Die US-Waffen, neben Langstreckenraketen auch Marschflugkörper, Kampfflugzeuge und Luftabwehrsysteme, sollen in Deutschland bleiben, bis Europa in der Lage ist, eigene zu entwickeln.
Bereits am Donnerstag, 11. Juli, unterzeichneten Pistorius und dessen Amtskollegen aus Polen, Frankreich und Italien eine Absichtserklärung. Die vier NATO-Staaten planen in einem ersten Schritt, „bodengestützte Marschflugkörper mit einer Reichweite von mehr als 500 Kilometern“ zu entwickeln. In weiterer Folge soll es europäische Langstreckenwaffen geben, die sich über mehr als 1.000 Kilometer einsetzen lassen. Mit diesen könnte Russland von Deutschland aus angegriffen werden.
Pistorius sieht Ausbaufähigkeit des Rüstungshaushalts
Im „heute journal“ des ZDF machte Pistorius Russland für eine angebliche neue „Bedrohungslage“ verantwortlich. Dieser müsse Europa eine „klare Abschreckungsfähigkeit und Verteidigungsbereitschaft entgegensetzen“. Europäische Länder verfügten jedoch kaum über konventionelle Langstreckenwaffen – und auch der Haushalt bilde derzeit noch keine Kapazitäten ab, um solche zeitnah zu schaffen.
Erst jüngst hatte Pistorius beklagt, dass die Erhöhung des Wehretats im Haushalt 2025 nicht das von ihm gewünschte Ausmaß erreicht habe. Der scheidende NATO-Generalsekretär Jens Stoltenberg hatte im Vorfeld des Gipfels erklärt, das Zwei-Prozent-Ziel des Bündnisses werde perspektivisch nicht mehr das Ziel, sondern die Untergrenze der Rüstungsausgaben markieren.
Man müsse derzeit aber, so Pistorius, „mit den Spielräumen arbeiten, die wir haben“. Im nächsten Jahr werden dem derzeitigen Etat des Bundesverteidigungsministeriums von 52 Milliarden Euro lediglich etwa 1,2 Milliarden Euro hinzugefügt. Der Minister hatte von bis zu sieben Milliarden Euro an Zusatzbedarf gesprochen und eine Ausnahme von der Schuldenbremse gefordert.
Ab 2028 hält er eine „nicht unbeträchtliche zweistellige Milliardenbetragserhöhung“ für erforderlich. Die Finanzplanung sehe bis dahin eine Steigerung auf rund 80 Milliarden Euro vor – um die „Zeitenwende“ zu sichern.

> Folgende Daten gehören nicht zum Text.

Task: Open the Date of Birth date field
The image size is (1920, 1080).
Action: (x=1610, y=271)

Scholz: Langstreckenwaffen „sichern Frieden“ – Skepsis reicht bis in die Reihen der Ampel
Bundeskanzler Olaf Scholz verteidigte die Stationierung der US-Langstreckenwaffen als „sehr gute Entscheidung, die den Frieden sichert“. Kritik kam hingegen aus dem BSW und der Linkspartei, aber auch aus den Reihen der Grünen und der SPD selbst. Linken-Verteidigungssprecher Dietmar Bartsch warnte vor einem neuen Rüstungswettlauf, BSW-Gründerin Sahra Wagenknecht sieht eine Gefahr, dass „Deutschland selbst zum Kriegsschauplatz“ werden könne.

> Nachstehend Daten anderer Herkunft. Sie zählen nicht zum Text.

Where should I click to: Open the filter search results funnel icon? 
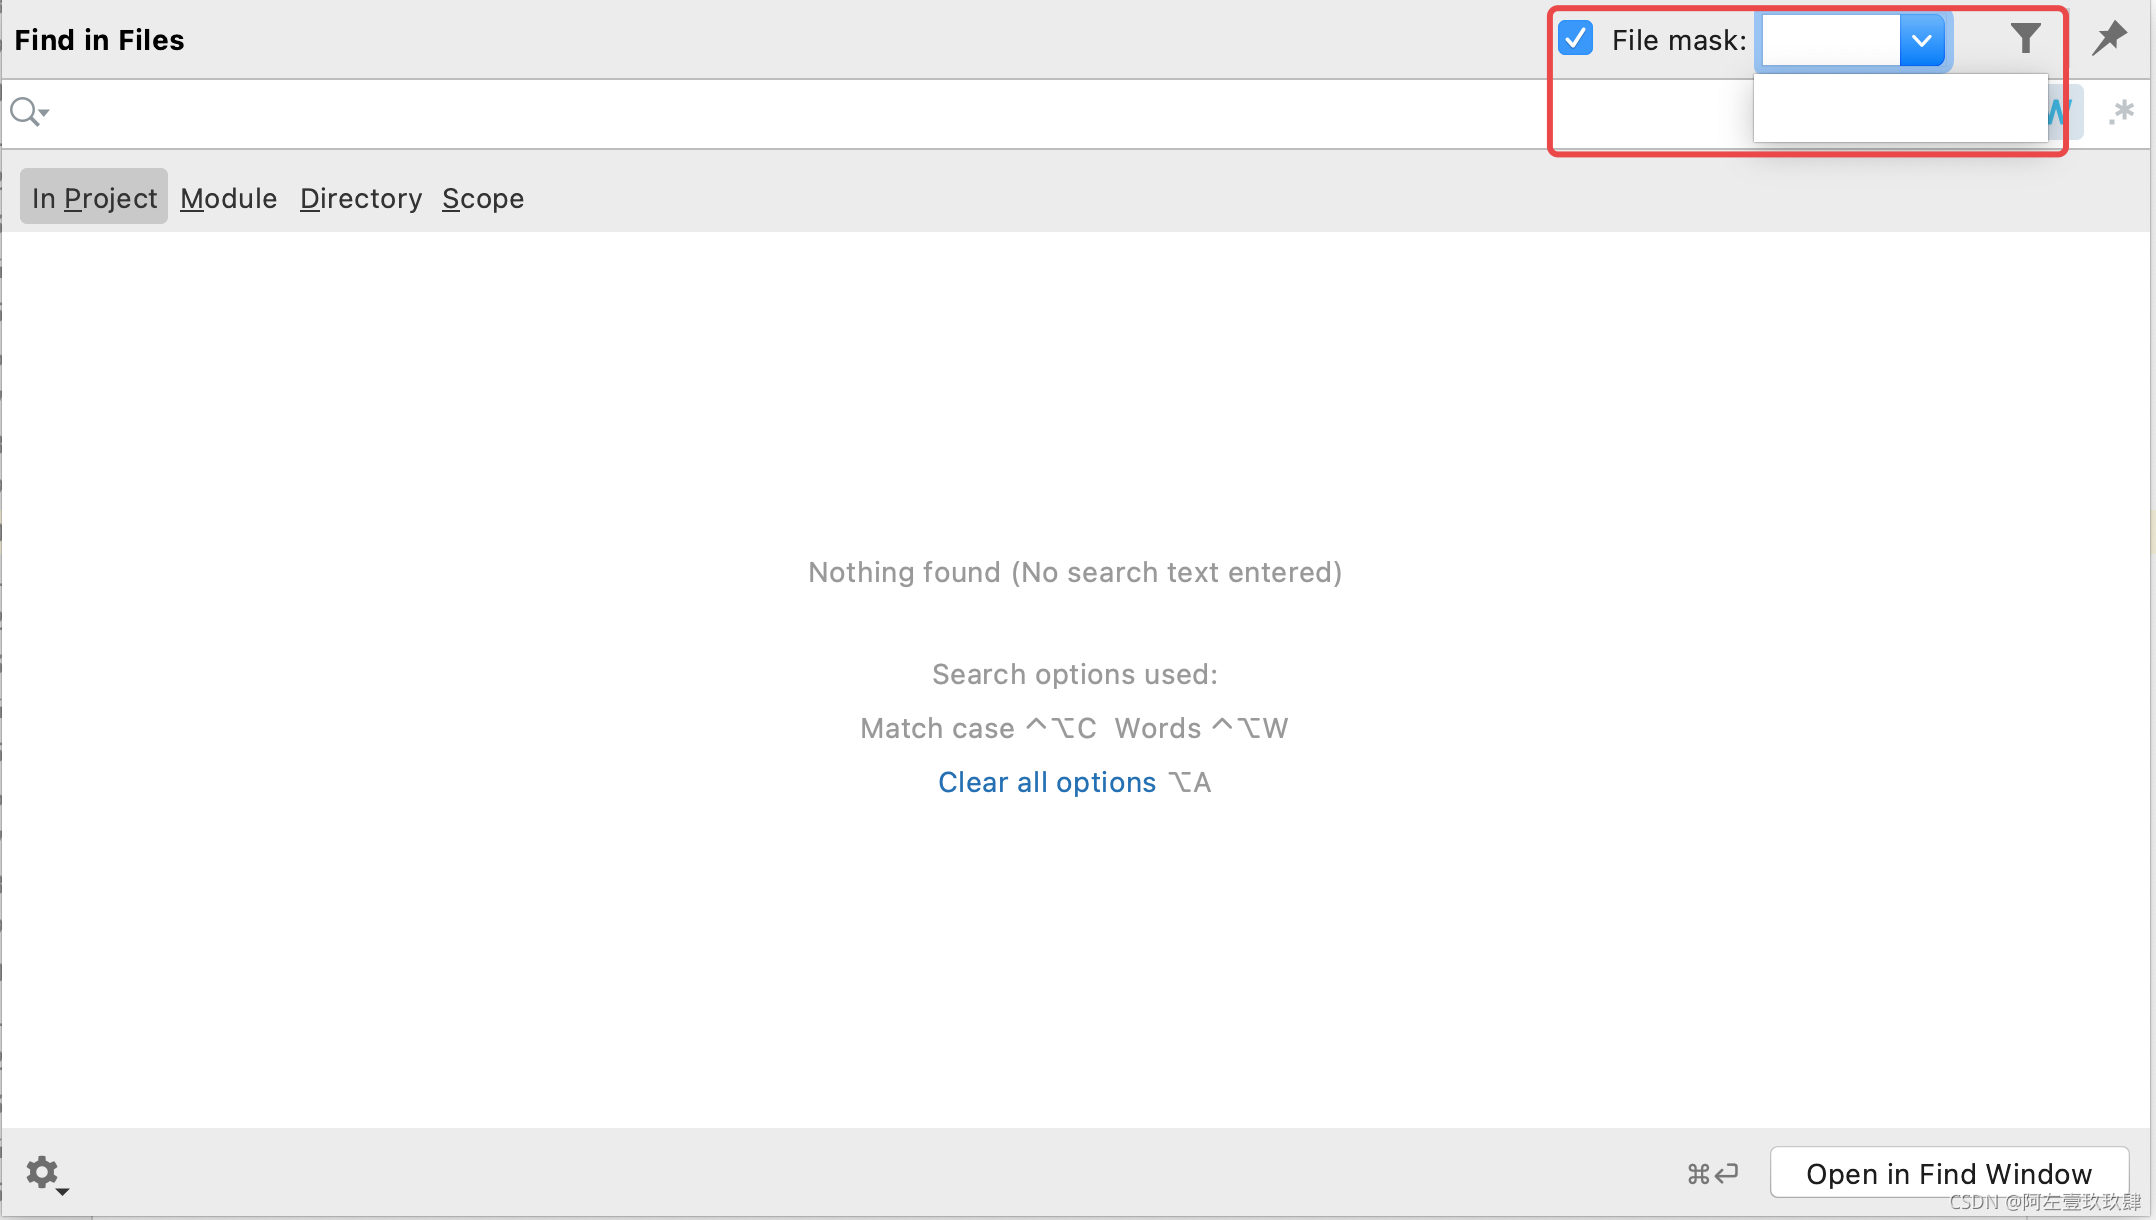(2025, 39)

Grünen-Sicherheitssprecherin Sara Nanni sieht „Klärungsbedarf“ aufseiten des Kanzlers. Dass er sich nicht im Detail zu dem Vorhaben geäußert habe, könne „Ängste verstärken und lässt Raum für Desinformation und Verhetzung“. Die „weitreichende Entscheidung“ stehe im Gegensatz zur aktuellen Haushaltseinigung, aber auch zur „vergleichsweise zurückhaltenden Kommunikation über den Ernst der Lage durch Olaf Scholz selbst“.
Putin: Westen steht für „klassischen Kolonialismus“
In Russland selbst sieht die Sprecherin des Außenministeriums, Marija Sacharowa, die Entscheidung der USA, Langstreckenwaffen in Deutschland zu stationieren, als Ablenkungsmanöver. Das Weiße Haus versuche, „den liberalen Kandidaten der Demokraten nach seinem verpatzten Debattenauftritt zu retten“.

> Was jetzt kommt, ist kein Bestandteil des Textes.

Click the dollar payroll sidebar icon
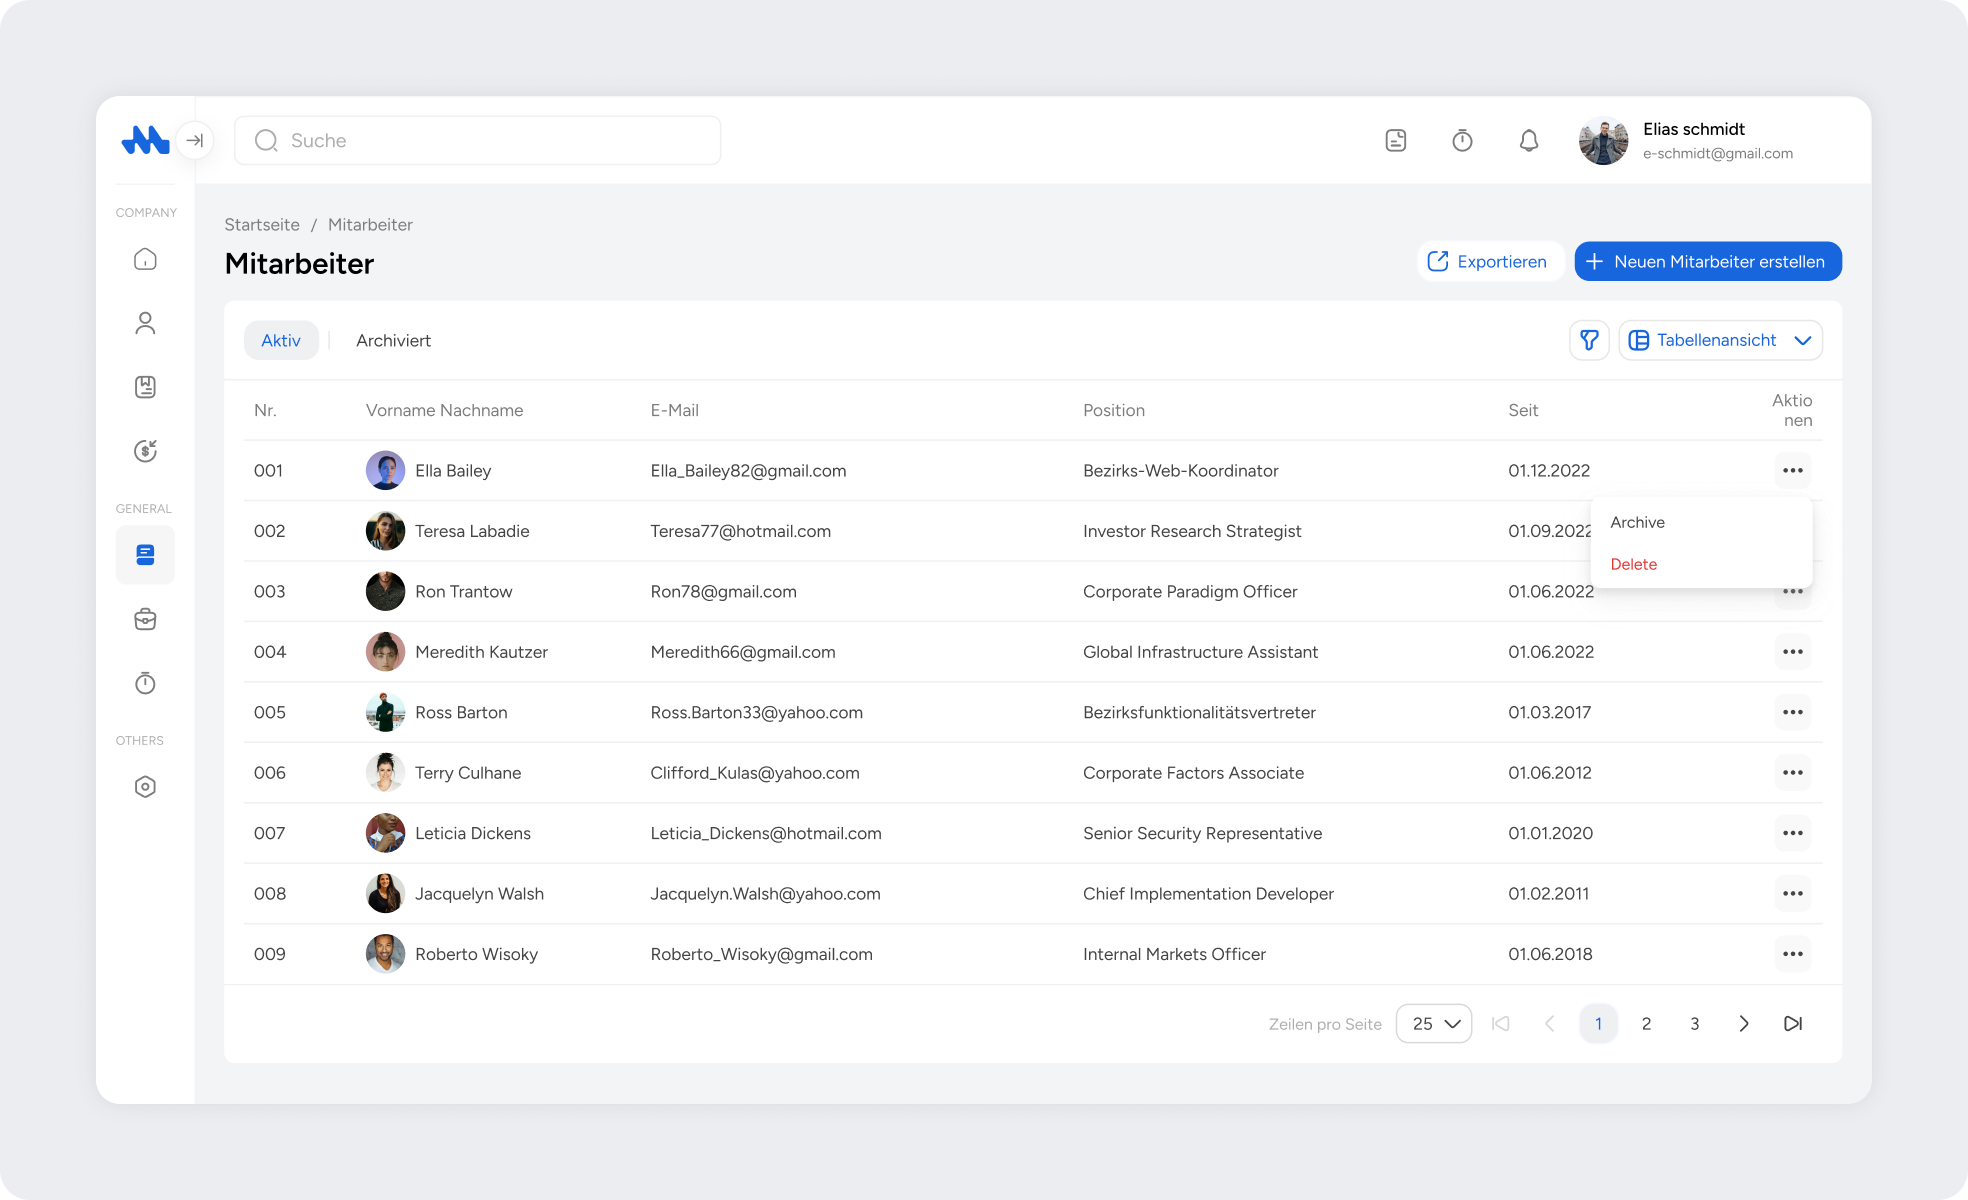This screenshot has height=1200, width=1968. pos(145,451)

Seit diesem stelle sich die US-amerikanische Öffentlichkeit Fragen nach dem Gesundheitszustand Joe Bidens. Deshalb, so Sacharowa gegenüber der Nachrichtenagentur „TASS“, würden außenpolitisch drastische Schritte unternommen und die Situation in der Ukraine „aufgeblasen“.
Präsident Wladimir Putin selbst warf dem Westen mit Blick auf den NATO-Gipfel eine Rückkehr zum „klassischen Kolonialismus“ vor. Dessen „regelbasierte Ordnung“, die er weltweit durchsetzen wolle, basiere auf Regeln, „die keiner je gesehen, diskutiert oder akzeptiert“ habe. Ziel des Westens sei es, einen Machtverlust zugunsten einer multipolaren Weltordnung zu verhindern, für welche die BRICS-Staaten stünden, so der Präsident gegenüber „TASS“.